When the all-day lovefest for Sue Bird was over, and the scores of posters expressing pure adulation had been taken down as the record crowd dispersed, the woman of the hour reflected on what it all meant.
Specifically, she was asked what the rookie version of herself would have thought of Sunday’s raucous celebration at Climate Pledge Arena as Bird played her final home regular-season game for the Seattle Storm at the age of nearly 42. It has been 21 years of first earning respect from the fan base (and the league at large), and then admiration, and finally devotion and deep affection.
“I think 21-year-old me would be surprised I’m still going,’’ she said with a laugh. “Not because she didn’t think I had it in me. She wouldn’t have even thought those things. So I think she’d be really proud. And, you know, she’s still inside here.”
Along with everything else, all the tributes and rapturous ovations, it was a day of connections — between Bird and her youthful self, between Bird and the adoring fans, Bird and her family and friends, who all poured into Climate Pledge to tell Sue goodbye (at least until the Storm return for a playoff game, which Bird vowed would happen).
But mostly, it was a day that connected the WNBA’s past with what appears to be a bountiful future, as reflected in the woman who has become synonymous with Seattle and the league itself. And as the last player standing from the WNBA’s early days, Bird watched with almost maternal pride as she prepares to pass the baton to the likes of Breanna Stewart, A’ja Wilson and Kelsey Plum.
It was almost an afterthought that the Las Vegas Aces of Wilson and Plum defeated the Storm, 89-81. But it was hard to ignore the sellout crowd of 18,100 at Climate Pledge Arena — largest ever to see the Storm play — and the energy that crackled through the arena starting hours before tip-off, right through Bird’s brief but heartfelt postgame address (she promised a much more thorough one at a later date).
“I’ve played here 21 years, so I know my name has become synonymous with this franchise,’’ she said. “And it’s become a little bit of a household name in the city, in this community …. But what I represent is all the players who have played here, all the championships we’ve won, all the coaches who have come through, everyone who’s come through the front office, everyone who’s been on staff here, you name it.
“I’m just that one name.

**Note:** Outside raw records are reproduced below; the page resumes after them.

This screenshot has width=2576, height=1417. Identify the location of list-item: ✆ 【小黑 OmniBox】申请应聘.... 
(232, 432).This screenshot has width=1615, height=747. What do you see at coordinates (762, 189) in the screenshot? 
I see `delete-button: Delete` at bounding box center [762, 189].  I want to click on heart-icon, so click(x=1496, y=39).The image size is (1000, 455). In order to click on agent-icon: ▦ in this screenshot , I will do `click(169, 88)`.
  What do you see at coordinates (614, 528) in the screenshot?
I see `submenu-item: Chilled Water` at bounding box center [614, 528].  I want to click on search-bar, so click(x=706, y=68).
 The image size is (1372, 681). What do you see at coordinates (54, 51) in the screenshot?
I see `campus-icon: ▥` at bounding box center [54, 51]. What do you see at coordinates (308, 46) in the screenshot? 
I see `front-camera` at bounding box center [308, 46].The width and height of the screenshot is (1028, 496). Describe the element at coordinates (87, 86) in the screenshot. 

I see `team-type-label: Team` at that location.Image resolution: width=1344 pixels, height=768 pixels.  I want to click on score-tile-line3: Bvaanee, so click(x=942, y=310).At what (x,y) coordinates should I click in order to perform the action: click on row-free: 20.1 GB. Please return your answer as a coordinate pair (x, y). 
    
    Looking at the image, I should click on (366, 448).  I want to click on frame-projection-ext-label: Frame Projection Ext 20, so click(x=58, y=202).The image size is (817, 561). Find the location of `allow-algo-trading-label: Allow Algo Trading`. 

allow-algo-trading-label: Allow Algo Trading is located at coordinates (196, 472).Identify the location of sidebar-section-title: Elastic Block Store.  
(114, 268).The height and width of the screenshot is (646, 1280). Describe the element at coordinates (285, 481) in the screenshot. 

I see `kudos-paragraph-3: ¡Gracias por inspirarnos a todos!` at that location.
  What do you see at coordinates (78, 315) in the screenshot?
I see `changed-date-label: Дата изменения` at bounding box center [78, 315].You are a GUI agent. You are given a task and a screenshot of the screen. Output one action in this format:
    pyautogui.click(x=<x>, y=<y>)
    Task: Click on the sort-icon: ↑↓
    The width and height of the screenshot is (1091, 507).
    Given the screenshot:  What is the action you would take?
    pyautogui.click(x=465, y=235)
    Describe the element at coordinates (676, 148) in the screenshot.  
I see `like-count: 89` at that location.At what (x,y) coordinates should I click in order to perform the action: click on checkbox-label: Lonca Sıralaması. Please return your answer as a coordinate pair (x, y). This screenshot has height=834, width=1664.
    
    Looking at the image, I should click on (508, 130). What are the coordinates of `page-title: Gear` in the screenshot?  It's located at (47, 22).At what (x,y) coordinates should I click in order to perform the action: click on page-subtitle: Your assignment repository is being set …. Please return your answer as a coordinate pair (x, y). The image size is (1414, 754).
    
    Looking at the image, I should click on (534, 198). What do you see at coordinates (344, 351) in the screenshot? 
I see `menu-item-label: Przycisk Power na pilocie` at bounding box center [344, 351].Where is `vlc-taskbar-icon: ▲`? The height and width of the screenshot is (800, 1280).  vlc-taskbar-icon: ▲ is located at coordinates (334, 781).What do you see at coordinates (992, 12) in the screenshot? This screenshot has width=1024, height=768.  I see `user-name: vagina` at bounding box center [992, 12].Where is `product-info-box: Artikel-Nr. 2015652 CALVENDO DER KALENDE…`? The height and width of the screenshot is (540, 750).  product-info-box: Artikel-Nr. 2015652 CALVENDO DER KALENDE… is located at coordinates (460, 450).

So I think today was, yes, in honor in honor of me, and people showed up and showed out for sure. It really was amazing, but I think it’s really, truly a celebration of Storm basketball … because I am kind of Storm basketball.”
Mind you, that’s a statement made with no ego or self-promotion. If anything, it’s Bird trying to deflect the attention that’s been flooding down on her ever since she announced her pending retirement in June. But there is also a sense of keen pride in watching the steady advancement of the WNBA, and seeing next-generation players in their mid-20s like Stewart and Wilson — the two leading lights of Team USA — continuing their fierce MVP battle with brilliant efforts (35 points and 10 rebounds for Stewart, 29 points for Wilson).
“The WNBA has turned a corner recently in the last couple of years in terms of popularity, in terms of notoriety, people talking about us, covering the story lines, marketing opportunities,” Bird said. “And that wasn’t always the case.